Khmer U+0F80 -> 0FDF

Cambodian, also known as Khmer, is the official language of Cambodia.
Mutually intelligible dialects are also spoken in northeastern
Thailand and the Mekong Delta region of Vietnam. While not itself
an Indo-European language, much of the administrative, military
and literary vocabulary of Khmer is borrowed from Sanskrit.  With
the advent of Theravada Buddhism at the beginning of the fifteenth
century, Khmer began to borrow Pali words, and continues to use
Pali as a major source of neologisms today.  There is also much
cross-borrowing between Thai and Khmer, as well as a relatively
recent infusion of French words and a smattering of Chinese and
Vietnamese loanwords in colloquial speech.

The Khmer script, called a'saa kmae ("Khmer letters"), as well as
Thai, Lao, Burmese, Old Mon and others, are all descended from the
Brahmi script of South India. The exact geographical source, or
possibly sources, has not been determined, but there is a great
similarity between the earliest inscriptions in the region and the
Pallawa script of the Coromandel coast of India.

Structurally, the Khmer script stays very close to its southern
Brahmi origins. There is a set of 35 consonants, each with an
inherent vowel sound. Additional signs are placed before, above,
below and after the consonants to indicate vowels other than the
inherent one. Consonant clusters are represented by conjunct
consonants, where the first consonant of the cluster maintains its
full form and succeeding consonants are written as subscripts.

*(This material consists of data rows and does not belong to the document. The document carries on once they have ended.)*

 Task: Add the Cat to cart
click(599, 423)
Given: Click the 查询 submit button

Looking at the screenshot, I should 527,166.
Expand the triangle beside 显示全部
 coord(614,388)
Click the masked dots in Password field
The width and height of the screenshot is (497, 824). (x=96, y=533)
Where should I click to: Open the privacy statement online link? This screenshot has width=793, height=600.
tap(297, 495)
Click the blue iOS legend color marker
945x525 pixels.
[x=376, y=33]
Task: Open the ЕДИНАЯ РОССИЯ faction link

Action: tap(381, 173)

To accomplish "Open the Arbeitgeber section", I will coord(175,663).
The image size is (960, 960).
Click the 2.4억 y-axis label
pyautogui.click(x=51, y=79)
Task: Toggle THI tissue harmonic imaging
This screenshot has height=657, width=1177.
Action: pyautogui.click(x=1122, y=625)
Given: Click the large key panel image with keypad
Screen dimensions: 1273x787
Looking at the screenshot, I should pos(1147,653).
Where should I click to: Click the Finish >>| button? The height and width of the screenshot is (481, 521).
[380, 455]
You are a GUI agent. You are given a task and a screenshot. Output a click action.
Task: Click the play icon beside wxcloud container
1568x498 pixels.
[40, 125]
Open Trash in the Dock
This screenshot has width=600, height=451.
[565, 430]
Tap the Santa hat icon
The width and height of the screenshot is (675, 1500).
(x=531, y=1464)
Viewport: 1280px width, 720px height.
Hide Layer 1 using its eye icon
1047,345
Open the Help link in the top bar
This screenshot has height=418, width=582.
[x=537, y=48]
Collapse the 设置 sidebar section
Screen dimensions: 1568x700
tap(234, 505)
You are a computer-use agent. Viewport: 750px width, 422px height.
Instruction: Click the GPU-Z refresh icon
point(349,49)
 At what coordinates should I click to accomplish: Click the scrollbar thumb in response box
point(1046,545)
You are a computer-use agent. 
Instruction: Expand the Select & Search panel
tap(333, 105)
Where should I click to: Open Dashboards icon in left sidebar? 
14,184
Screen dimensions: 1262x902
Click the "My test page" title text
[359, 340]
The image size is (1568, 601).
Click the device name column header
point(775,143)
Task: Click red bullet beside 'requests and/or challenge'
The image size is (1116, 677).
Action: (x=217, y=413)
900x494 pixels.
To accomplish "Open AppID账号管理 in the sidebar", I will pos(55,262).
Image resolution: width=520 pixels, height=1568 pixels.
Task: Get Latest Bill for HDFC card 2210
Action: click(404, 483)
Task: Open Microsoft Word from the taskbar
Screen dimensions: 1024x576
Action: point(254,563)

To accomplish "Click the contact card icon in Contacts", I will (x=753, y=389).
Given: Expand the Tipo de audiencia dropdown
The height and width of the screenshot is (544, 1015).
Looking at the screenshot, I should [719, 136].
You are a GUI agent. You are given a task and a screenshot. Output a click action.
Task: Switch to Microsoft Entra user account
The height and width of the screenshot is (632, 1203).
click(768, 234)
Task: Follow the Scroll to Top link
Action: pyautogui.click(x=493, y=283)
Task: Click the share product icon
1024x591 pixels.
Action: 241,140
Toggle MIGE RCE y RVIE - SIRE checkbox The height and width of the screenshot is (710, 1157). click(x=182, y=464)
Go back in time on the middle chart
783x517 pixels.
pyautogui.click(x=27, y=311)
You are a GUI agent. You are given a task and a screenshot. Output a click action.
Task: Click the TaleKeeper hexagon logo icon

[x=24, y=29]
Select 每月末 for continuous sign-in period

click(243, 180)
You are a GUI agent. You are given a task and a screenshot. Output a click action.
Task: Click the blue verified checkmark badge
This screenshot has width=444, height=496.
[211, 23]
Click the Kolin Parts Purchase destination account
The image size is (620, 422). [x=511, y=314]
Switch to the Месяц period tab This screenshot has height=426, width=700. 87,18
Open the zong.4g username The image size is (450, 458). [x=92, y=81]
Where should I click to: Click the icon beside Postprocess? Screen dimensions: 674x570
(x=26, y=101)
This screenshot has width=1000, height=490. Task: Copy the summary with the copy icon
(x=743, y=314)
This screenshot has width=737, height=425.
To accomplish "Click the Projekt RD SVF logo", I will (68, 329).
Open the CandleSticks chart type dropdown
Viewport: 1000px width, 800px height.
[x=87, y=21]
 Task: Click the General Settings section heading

The Khmer language has a much richer set of vowels than the Indo-Aryan
languages for which the ancestral script was used. By the same
token, there is a much smaller set of consonant sounds. The Khmer
script is adapted to the language by adding extra vowel signs and
various diacritic marks, and by using the choice of consonant as
well as of vowel signs to determine the particular vowel sound
represented. Thus most vowel signs do not have a single value but
must be interpreted in the context of the associated consonant.
This is very similar to the situation in Thai and Lao, where
different consonant symbols have the same sound but encode different
tones.

There are two basic styles of script in modern Khmer, each with
two major variations. They are the a'saa criang ("slanted script")
and the a'saa muul ("round script"). There is no fundamental
structural difference between them, however, so the "standing"
variant of the slanted script is chosen here as representative.

Representation:

The Khmer script follows the model of Devanagari and other Indic
scripts. The basic unit is the syllabic cluster consisting of a
series of consonants separated by WIRIAM (0FC5), followed by one
or both of the pronounciation shifters MUSEKATOAN (0FCA) and TRUYSAP
(0FCB), followed by an optional vowel, followed by diacritics and
quality marks. For example, the word /knyom/, "I," is coded as the
string 0F81+0FC5+0F89+0FB5+0FC2.

In cases where there is already some other superscript in the
cluster, the two pronounciation shifters are written as the subscript
symbol kbiah kraom, which looks much like VOWEL SIGN O. This vowel
sign is not to be used for this purpose. It is the responsibility
of the presentation software to select the correct appearance of
the shifter. For example, /sii/, "to eat," should be coded as
0F9F+0FCB+0FB4, not as 0F9F+0FB7+0FB4.

RAWBAT (0FCC) historically corresponds to the Devanagari repha,
that is, to an initial /r/. It has lost this function in Khmer and
instead is considered a simple diacritic similar to TOANDAKHIAT in
both reading and sorting. There are also many cases of consonant
clusters with initial /r/ that should be written with a full RAW
and not a RAWBAT, so a separate character is provided for it.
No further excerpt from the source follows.